### [What is being asked]
Rewrite every line of the records below, substituting "Goal" for each occurrence of "Instruction" and leaving everything else unchanged. Omit the pictures from your answer.

### [Text and element pointing records]
########################################

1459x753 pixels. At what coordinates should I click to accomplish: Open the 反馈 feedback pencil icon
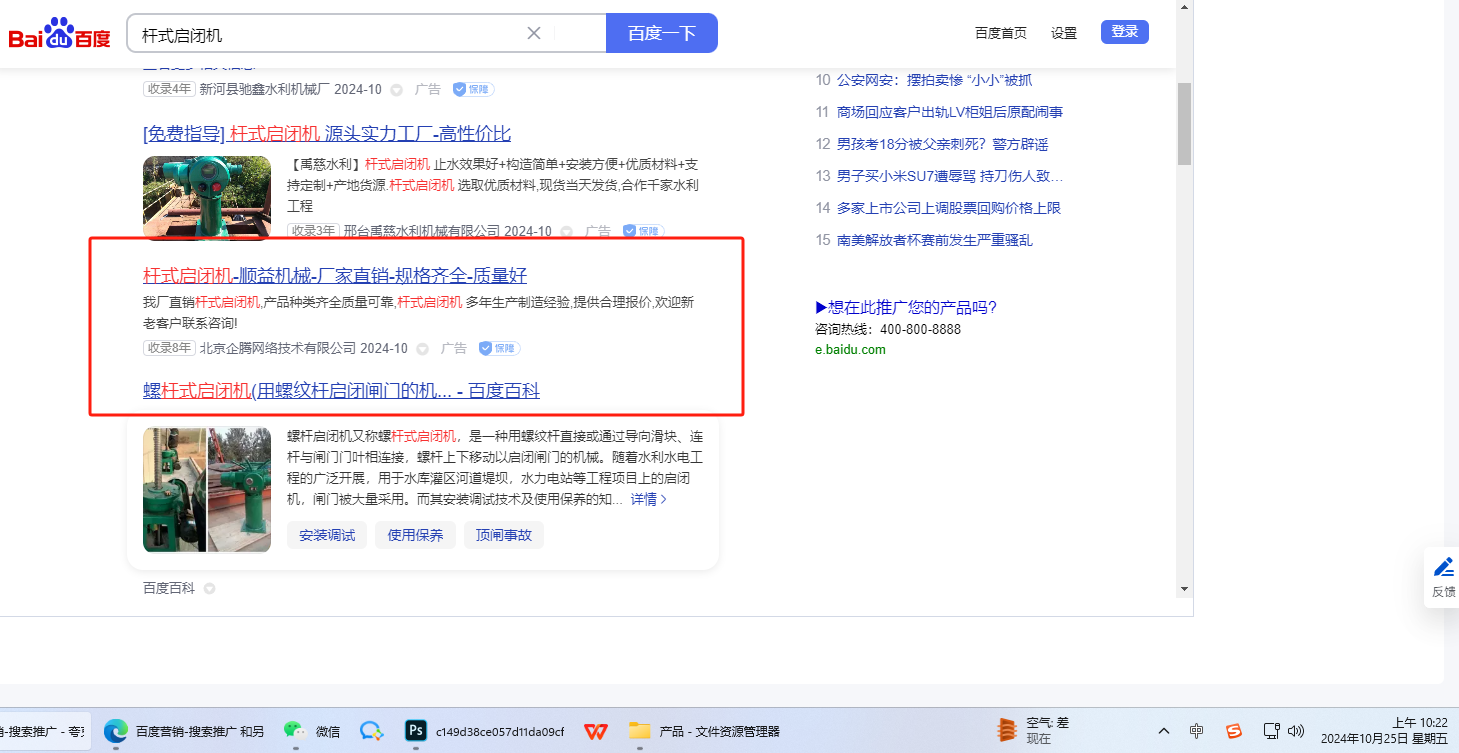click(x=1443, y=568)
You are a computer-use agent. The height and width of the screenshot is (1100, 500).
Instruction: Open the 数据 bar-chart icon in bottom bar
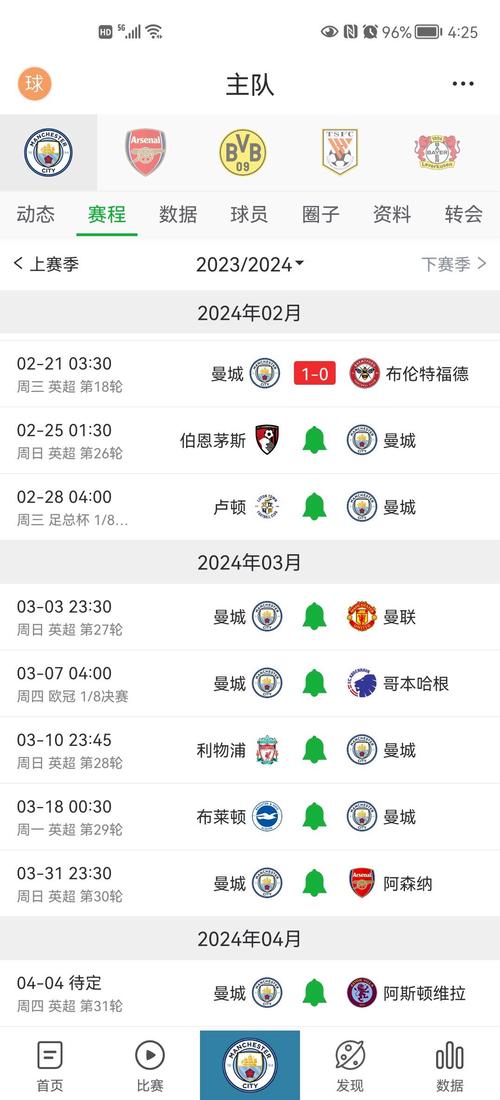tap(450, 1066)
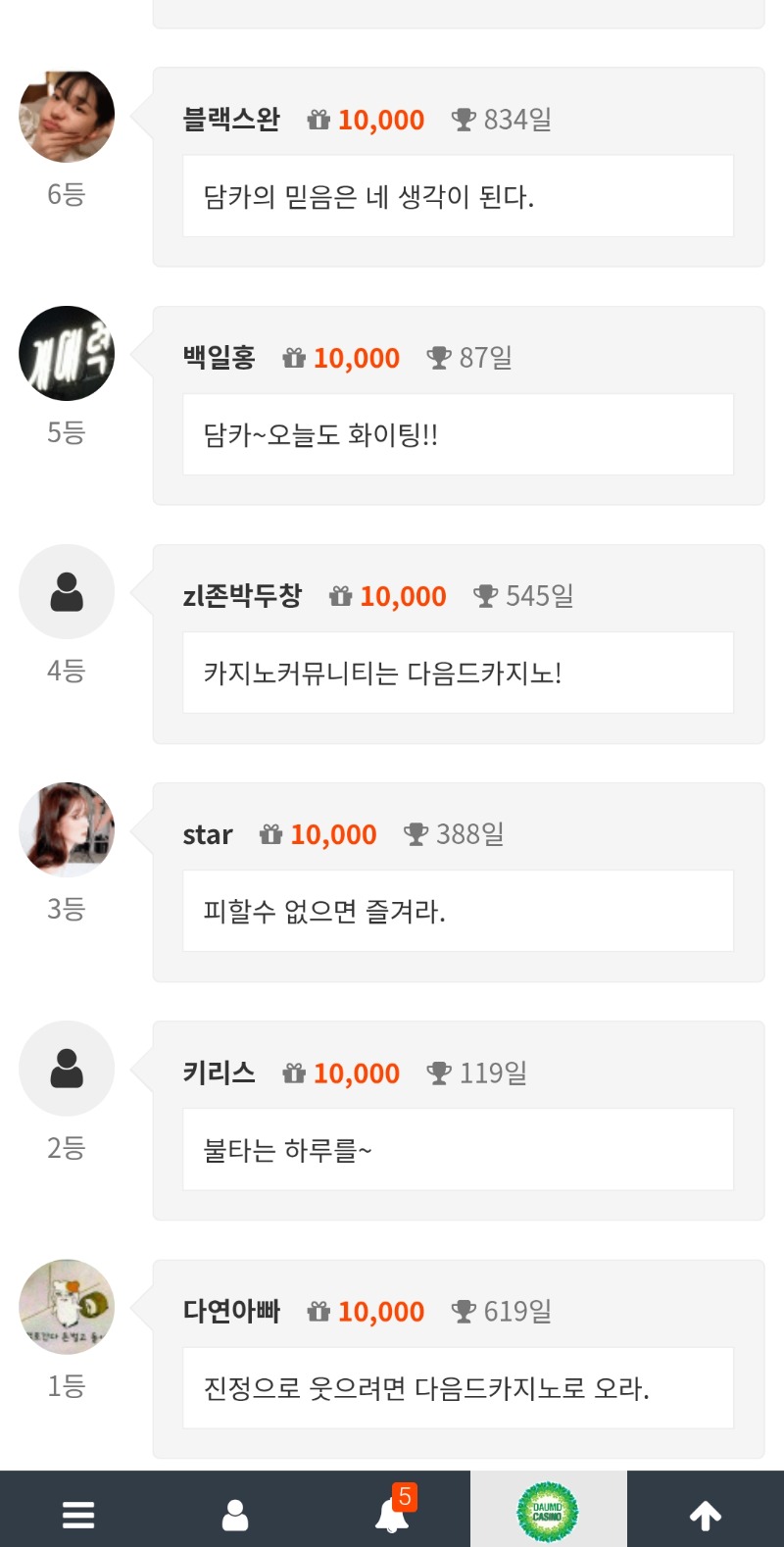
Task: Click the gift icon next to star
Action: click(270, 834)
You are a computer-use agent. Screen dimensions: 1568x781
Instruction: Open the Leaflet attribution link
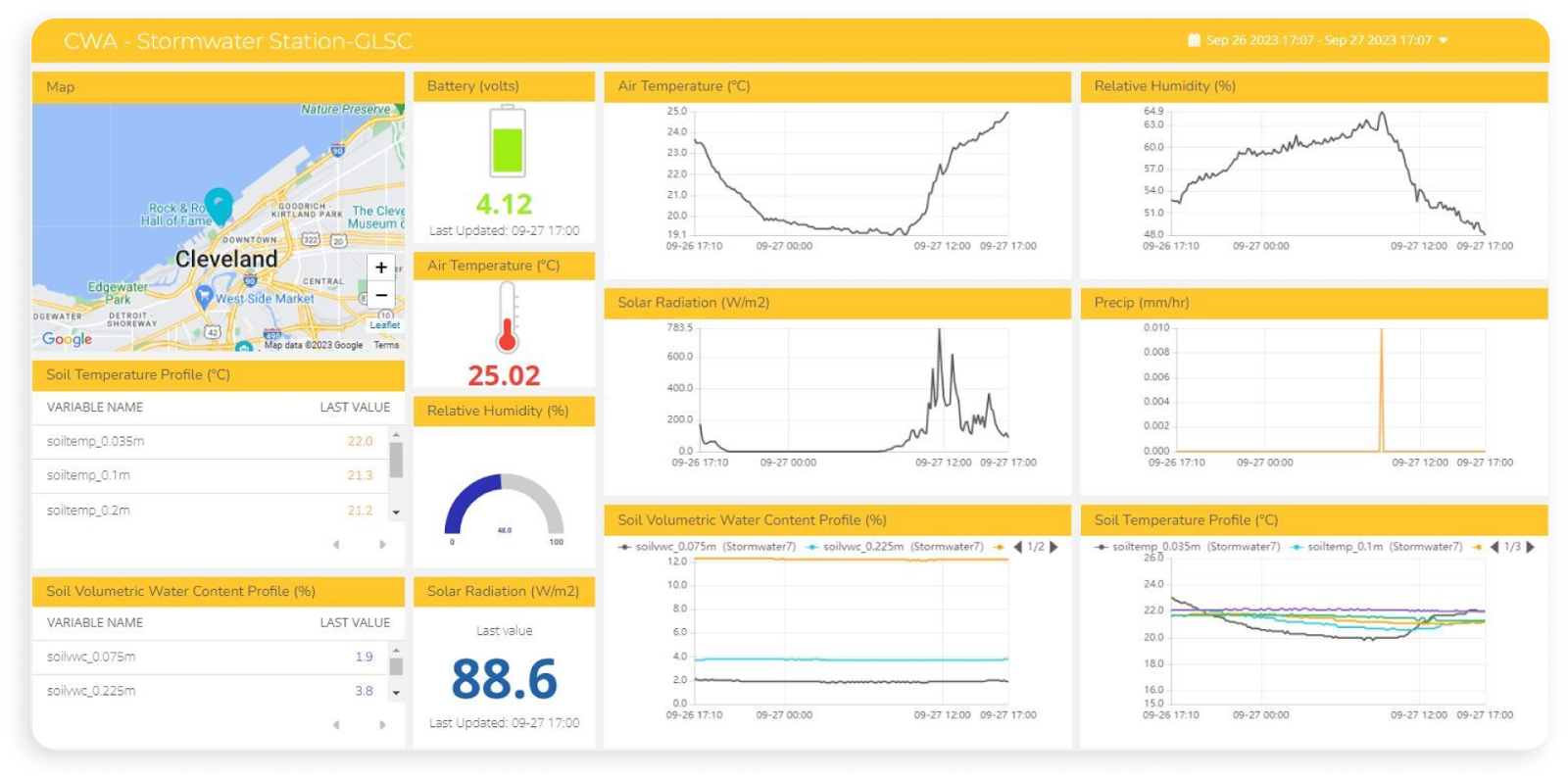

########################################

### [Right answer]
1459x753 pixels. At what coordinates should I click to accomplish: Open the 反馈 feedback pencil icon
click(x=1443, y=568)
You are a computer-use agent. The height and width of the screenshot is (1100, 500).
Goal: Open the 数据 bar-chart icon in bottom bar
tap(450, 1066)
Task: Click the gift icon next to star
Action: click(270, 834)
You are a computer-use agent. Screen dimensions: 1568x781
Goal: Open the Leaflet attribution link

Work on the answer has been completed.